■ TASK ITEM: Lines from the top of the entries through the line that has "This screenshot has height=430, width=740." must be duplicated exactly, and no others.

** RECORD EXTRACTS follows **

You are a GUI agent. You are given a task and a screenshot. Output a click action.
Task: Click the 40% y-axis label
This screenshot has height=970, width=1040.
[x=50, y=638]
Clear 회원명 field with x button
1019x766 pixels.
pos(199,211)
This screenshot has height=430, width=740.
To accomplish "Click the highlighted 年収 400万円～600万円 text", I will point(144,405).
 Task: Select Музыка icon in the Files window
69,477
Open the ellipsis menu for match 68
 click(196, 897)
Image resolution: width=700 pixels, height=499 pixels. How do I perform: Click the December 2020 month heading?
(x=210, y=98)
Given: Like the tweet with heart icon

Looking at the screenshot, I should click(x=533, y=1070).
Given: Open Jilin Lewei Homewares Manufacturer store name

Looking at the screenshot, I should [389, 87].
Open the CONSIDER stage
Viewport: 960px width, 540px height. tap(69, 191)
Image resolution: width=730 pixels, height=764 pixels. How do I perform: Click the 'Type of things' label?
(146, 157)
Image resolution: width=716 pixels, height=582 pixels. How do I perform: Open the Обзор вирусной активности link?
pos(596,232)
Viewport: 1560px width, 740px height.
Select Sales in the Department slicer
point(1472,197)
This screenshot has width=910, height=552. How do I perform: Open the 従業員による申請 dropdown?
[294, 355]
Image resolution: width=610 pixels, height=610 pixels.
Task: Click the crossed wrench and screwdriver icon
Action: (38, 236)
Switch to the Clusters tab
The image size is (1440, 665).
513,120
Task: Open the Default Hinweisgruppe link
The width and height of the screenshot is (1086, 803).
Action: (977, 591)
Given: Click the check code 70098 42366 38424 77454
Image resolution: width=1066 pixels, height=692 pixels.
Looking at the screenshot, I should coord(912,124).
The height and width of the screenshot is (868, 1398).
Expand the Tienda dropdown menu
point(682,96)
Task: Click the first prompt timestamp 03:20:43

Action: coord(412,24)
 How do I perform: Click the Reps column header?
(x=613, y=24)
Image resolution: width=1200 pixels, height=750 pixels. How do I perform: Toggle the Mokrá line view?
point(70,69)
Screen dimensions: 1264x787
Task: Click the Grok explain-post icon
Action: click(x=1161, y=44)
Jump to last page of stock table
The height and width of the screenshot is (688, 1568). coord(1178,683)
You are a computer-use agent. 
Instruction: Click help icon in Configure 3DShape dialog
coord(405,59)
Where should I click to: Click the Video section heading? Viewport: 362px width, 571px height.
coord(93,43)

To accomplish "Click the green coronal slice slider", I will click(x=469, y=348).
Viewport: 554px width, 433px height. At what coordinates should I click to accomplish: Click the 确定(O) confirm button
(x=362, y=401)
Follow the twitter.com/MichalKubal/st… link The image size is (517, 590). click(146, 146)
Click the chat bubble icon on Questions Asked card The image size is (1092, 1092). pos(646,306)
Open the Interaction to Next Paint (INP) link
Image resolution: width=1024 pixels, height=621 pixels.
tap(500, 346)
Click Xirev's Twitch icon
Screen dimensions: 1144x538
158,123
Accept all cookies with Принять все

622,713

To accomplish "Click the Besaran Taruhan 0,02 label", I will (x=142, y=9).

** End of RECORD EXTRACTS **

■ TASK ANSWER:
You are a GUI agent. You are given a task and a screenshot. Output a click action.
Task: Click the 40% y-axis label
This screenshot has height=970, width=1040.
[x=50, y=638]
Clear 회원명 field with x button
1019x766 pixels.
pos(199,211)
This screenshot has height=430, width=740.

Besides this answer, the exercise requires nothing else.